USD/JPY Technical Analysis: Rolling Over to the Downside
- USD/JPY Technical Strategy: Triggering Up Sell Set-Up
- Positioning Favors Weakness as Prices Consolidate Between 121.90 & 118.50
- RSI(5) Resistance Keeps Focus Lower
Multiple forms of long-term resistance between 123.38 and 124.95 capped the upside move. Now, price appears to be turning lower and could soon accelerate break below recent support towards the August 24th low. While the market seems neutral right now, a larger correction of the move higher from 2011 could take us towards 110. Additionally, the highly correlated JPN225 to the USDJPY has failed near Ichimoku resistance, which could signal that more downside is ahead.

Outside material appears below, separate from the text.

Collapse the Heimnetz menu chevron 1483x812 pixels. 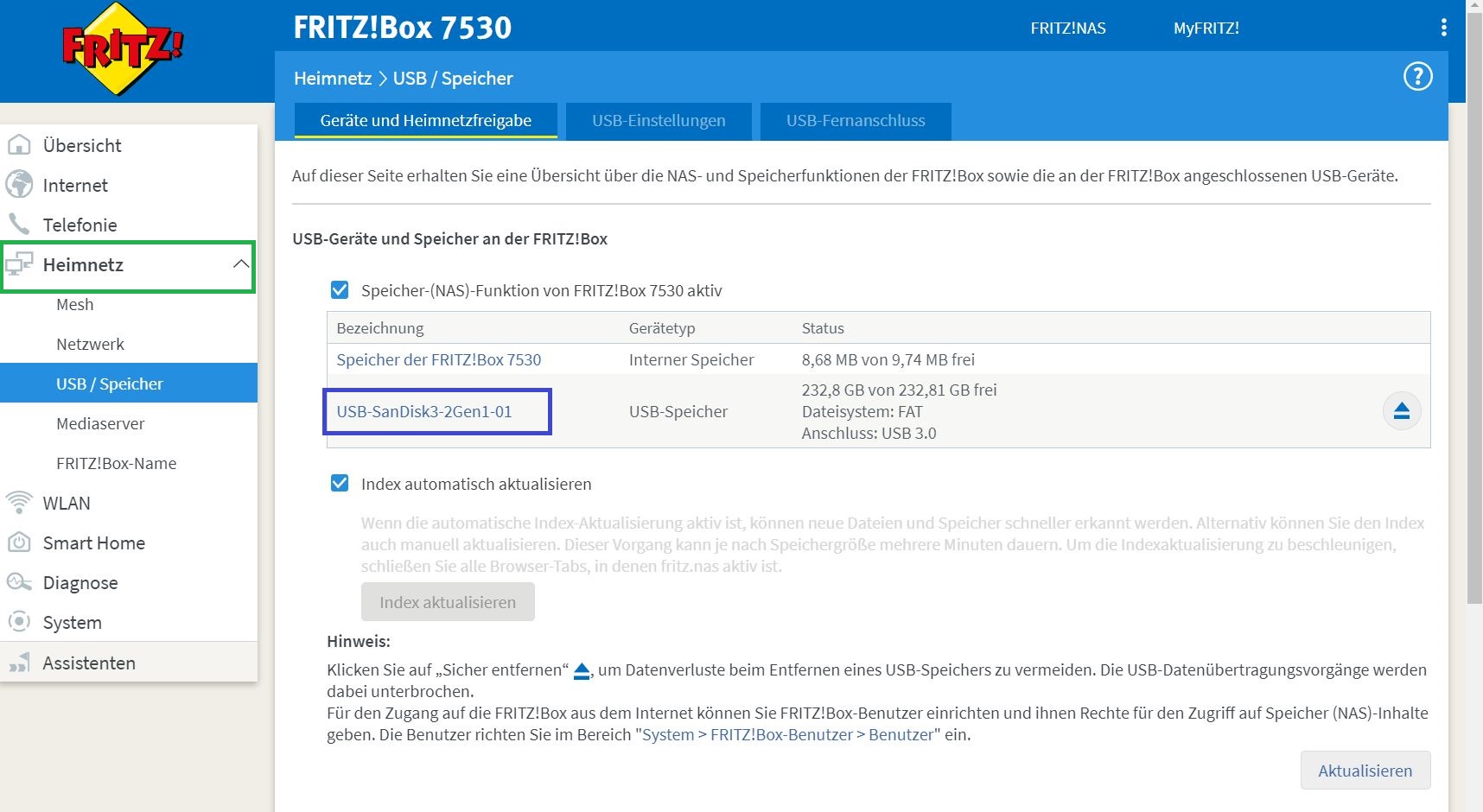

USDJPY remains fixed between 121.85 and 118.50 after the August 24th fallout. We recently noted that the move after August 24 has followed with the tightest volatility range in over three decades. However, lack of volatility often precedes great volatility, and US dollar weakness is causing us to be alert to the downside break. RSI(5) has also found resistance at the 60 handle on the daily chart, which can show that were moving into a territory of prolonged price weakness if resistance holds.
Although USDJPY continues to hold above range support of 118.50, aggressive bids are obviously absent. Should buyers failed to materialize as they have in the past, a breakdown below the September 4th low and Aug. 24th close of 118.40/58, opens the door for a challenge of 116.082. Assuming a breakout can be a dangerous game and with the RSI holding resistance and dollar weakness, we favor the outlook of a lower USDJPY. It would be irresponsible not to mention the need for protection should BoJ come out with surprise easing. Traders could be well-served with a stop and reverse order in case they are in an opposing trade when a breakout occurs against their original play due to Central Bank intervention.